The successful completion of the Los Angeles Public Library murals led to more commissions at other public buildings, such as the Lincoln Memorial Shrine in Redlands, California, "The History of Transportation" in the Eastern Airlines Building (now 10 Rockefeller Plaza), executed Federal Art Project murals in two post offices, Chapel Hill, North Carolina and Morganton, North Carolina, with other murals in the Warwick New York Hotel in New York City, the New England Telephone headquarters building in Boston, the Davidson County Courthouse and Sevier State Office Building in Tennessee, and the Centre William Rappard in Geneva, Switzerland. His murals were seen by millions of visitors, and millions more were reached through his published reproductions of murals. Cornwell served as president of the National Society of Mural Painters from 1953 to 1957.

By the time the U.S. entered WWII Cornwell was commissioned to create paintings of men in combat by the War and Navy departments, and by corporations like the Fisher Body company.
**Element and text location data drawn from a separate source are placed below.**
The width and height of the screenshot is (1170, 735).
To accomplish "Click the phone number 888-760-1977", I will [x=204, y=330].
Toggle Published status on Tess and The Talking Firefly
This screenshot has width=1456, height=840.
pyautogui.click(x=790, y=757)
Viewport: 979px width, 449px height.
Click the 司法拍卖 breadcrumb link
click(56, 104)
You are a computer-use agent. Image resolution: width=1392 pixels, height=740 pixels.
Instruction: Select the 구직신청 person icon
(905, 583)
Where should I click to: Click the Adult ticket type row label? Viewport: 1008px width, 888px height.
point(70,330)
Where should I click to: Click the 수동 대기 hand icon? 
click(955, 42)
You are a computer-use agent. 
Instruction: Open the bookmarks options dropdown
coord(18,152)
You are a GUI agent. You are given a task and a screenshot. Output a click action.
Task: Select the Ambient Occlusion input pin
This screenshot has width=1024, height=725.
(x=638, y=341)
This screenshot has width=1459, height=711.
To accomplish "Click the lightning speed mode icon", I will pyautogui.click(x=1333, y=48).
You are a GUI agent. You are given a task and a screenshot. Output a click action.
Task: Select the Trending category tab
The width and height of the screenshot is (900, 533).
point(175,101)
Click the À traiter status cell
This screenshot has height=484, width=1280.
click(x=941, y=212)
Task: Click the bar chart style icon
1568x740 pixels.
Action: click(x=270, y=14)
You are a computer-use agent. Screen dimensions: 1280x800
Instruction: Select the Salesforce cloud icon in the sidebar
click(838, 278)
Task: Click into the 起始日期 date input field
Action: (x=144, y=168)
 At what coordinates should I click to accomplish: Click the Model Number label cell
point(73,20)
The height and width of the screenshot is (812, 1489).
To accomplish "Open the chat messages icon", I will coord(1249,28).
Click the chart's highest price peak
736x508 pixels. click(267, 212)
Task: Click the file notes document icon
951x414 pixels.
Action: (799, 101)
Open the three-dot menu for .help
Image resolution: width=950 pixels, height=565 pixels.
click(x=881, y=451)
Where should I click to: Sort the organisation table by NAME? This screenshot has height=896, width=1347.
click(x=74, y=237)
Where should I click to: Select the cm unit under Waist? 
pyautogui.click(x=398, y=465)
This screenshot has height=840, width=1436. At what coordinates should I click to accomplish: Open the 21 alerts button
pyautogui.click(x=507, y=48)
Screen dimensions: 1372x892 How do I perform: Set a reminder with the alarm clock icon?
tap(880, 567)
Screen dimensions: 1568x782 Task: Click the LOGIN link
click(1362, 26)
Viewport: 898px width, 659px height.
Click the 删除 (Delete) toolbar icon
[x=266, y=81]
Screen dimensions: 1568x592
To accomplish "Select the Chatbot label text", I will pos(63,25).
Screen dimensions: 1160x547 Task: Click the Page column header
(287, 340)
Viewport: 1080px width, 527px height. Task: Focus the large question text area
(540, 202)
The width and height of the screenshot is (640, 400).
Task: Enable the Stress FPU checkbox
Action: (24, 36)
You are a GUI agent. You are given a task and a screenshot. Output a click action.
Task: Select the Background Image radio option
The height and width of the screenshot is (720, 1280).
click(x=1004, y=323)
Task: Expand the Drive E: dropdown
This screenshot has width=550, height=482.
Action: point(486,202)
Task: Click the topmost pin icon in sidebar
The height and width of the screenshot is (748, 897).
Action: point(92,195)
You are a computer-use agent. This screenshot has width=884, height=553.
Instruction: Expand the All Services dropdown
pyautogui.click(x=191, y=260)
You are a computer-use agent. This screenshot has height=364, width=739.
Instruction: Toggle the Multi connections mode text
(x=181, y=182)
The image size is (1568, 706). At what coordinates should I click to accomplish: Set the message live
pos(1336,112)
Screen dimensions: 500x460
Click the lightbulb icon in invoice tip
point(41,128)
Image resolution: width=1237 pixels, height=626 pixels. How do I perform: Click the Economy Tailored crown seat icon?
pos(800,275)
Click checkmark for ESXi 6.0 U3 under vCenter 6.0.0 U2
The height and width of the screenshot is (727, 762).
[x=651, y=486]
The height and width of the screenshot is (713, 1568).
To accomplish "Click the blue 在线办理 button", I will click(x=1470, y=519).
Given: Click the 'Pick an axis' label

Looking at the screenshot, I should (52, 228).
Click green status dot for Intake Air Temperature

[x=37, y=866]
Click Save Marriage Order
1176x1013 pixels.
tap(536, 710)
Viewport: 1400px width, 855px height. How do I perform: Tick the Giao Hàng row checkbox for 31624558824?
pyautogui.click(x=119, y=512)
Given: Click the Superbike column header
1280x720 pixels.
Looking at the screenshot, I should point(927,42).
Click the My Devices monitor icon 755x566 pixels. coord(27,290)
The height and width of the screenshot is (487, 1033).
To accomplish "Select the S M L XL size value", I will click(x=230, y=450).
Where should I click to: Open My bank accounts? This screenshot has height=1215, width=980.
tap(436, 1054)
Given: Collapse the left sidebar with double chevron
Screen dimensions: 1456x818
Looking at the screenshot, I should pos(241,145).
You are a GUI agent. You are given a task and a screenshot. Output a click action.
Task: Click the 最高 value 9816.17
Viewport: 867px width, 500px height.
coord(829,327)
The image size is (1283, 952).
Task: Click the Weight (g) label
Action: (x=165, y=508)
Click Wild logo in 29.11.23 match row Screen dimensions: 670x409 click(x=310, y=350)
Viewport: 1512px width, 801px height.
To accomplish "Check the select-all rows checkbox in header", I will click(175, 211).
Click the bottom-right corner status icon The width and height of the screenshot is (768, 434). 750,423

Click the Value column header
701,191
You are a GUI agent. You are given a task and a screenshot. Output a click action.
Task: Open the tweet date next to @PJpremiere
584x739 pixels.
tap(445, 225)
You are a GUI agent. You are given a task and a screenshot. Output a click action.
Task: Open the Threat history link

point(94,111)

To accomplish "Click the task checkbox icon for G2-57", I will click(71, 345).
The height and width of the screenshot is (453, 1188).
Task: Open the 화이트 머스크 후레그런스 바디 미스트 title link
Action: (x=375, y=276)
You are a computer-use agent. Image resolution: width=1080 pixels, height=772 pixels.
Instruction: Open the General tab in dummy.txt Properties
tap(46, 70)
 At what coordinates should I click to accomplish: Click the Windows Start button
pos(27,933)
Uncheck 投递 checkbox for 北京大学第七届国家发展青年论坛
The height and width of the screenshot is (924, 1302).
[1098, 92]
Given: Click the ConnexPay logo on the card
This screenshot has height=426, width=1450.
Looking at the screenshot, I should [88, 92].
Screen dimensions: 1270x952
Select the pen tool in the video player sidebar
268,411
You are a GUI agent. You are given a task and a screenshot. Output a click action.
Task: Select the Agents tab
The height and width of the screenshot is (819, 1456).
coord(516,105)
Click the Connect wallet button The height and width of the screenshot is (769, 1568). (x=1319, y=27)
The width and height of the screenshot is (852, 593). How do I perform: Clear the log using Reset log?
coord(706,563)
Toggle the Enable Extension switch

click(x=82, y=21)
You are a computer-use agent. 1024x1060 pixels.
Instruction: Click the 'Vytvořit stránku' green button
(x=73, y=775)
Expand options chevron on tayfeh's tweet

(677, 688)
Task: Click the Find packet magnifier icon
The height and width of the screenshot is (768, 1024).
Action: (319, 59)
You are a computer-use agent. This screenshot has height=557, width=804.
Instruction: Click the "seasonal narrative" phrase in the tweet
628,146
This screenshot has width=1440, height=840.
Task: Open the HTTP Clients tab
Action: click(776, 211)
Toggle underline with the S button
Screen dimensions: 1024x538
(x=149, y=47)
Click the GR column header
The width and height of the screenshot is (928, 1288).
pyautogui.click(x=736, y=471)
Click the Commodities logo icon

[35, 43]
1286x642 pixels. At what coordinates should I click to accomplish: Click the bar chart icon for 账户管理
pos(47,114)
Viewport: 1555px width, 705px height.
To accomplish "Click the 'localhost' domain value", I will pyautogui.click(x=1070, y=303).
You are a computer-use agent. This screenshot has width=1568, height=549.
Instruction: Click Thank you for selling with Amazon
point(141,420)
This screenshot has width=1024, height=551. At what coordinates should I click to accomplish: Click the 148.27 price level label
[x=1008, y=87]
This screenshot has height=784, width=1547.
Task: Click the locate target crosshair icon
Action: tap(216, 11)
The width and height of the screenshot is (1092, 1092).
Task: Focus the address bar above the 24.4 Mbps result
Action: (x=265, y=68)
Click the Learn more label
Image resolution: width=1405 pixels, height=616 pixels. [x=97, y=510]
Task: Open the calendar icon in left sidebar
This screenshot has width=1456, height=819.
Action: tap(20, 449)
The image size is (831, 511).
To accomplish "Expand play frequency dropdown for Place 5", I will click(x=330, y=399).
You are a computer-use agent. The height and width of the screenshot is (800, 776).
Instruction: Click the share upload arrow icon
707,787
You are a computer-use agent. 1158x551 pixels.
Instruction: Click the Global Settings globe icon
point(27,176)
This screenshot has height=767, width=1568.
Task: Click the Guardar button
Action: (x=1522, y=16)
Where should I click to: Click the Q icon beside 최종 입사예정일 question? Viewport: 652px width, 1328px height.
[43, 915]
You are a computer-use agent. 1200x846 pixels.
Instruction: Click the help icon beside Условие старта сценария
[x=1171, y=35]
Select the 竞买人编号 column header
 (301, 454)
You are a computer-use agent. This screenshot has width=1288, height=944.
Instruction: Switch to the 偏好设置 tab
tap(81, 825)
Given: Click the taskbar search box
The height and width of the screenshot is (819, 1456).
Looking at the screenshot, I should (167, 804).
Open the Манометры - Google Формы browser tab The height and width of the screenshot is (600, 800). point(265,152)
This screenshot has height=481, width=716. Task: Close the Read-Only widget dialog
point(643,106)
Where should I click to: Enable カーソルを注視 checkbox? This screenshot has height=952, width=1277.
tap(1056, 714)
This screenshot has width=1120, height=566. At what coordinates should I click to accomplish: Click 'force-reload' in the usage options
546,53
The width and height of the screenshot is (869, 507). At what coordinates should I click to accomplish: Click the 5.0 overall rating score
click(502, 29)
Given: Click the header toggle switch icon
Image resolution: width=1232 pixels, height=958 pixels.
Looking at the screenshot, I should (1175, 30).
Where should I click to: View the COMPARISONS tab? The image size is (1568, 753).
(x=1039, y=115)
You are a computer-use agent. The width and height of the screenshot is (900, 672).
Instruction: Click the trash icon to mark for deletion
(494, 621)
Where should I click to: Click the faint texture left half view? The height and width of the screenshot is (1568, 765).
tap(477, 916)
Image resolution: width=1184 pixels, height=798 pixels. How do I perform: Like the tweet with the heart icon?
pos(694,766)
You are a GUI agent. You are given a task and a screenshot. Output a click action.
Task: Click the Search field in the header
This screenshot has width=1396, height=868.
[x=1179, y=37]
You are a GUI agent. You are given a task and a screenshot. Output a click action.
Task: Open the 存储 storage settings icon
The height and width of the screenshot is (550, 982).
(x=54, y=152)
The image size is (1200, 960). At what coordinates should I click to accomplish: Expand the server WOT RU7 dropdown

Cornwell also painted patriotic imagery for the Coca-Cola Company, the Pennsylvania Railroad, and did portraiture of wounded GIs as part of the U.S.O. entertainment program organized by the Society of Illustrators. It was during WWII that Cornwell was commissioned to illustrate two of his most successful works for The American Weekly for "Dean Cornwell Paints the Holyland" and "Dean Cornwell Paints the Missions." After World War II television became the more popular medium and people were less inclined to read short fiction from magazines, and heralded the end of the "celebrity illustrator." Throughout the 1930s and 1940s Cornwell remained a popular illustrator but he considered mural painting his "true vocation."

Shortly before his death, Cornwell accepted a commission to finish painting a mural for the Berkshire Life Insurance Company after the original commissioned artist, fellow illustrator Norman Rockwell had trouble with the "complexity of the medium". It was also Rockwell's first attempt at mural painting and he abandoned the project. Cornwell died before completing the mural and his assistant Cliff Young finished the project.

Artist and illustrator James Montgomery Flagg wrote, "Cornwell is the illustrator par excellence-his work is approached by few and overtopped by none...he is the most sought-after illustrator of the day. His secret is this. He is a born artist."

== Death ==
Cornwell continued to work until his failing health. On December 3, 1960, Cornwell experienced severe abdominal pains and was admitted to the Roosevelt Hospital in New York City for surgery but died due to a "heart ailment" on December 4, 1960. He was 68 years old.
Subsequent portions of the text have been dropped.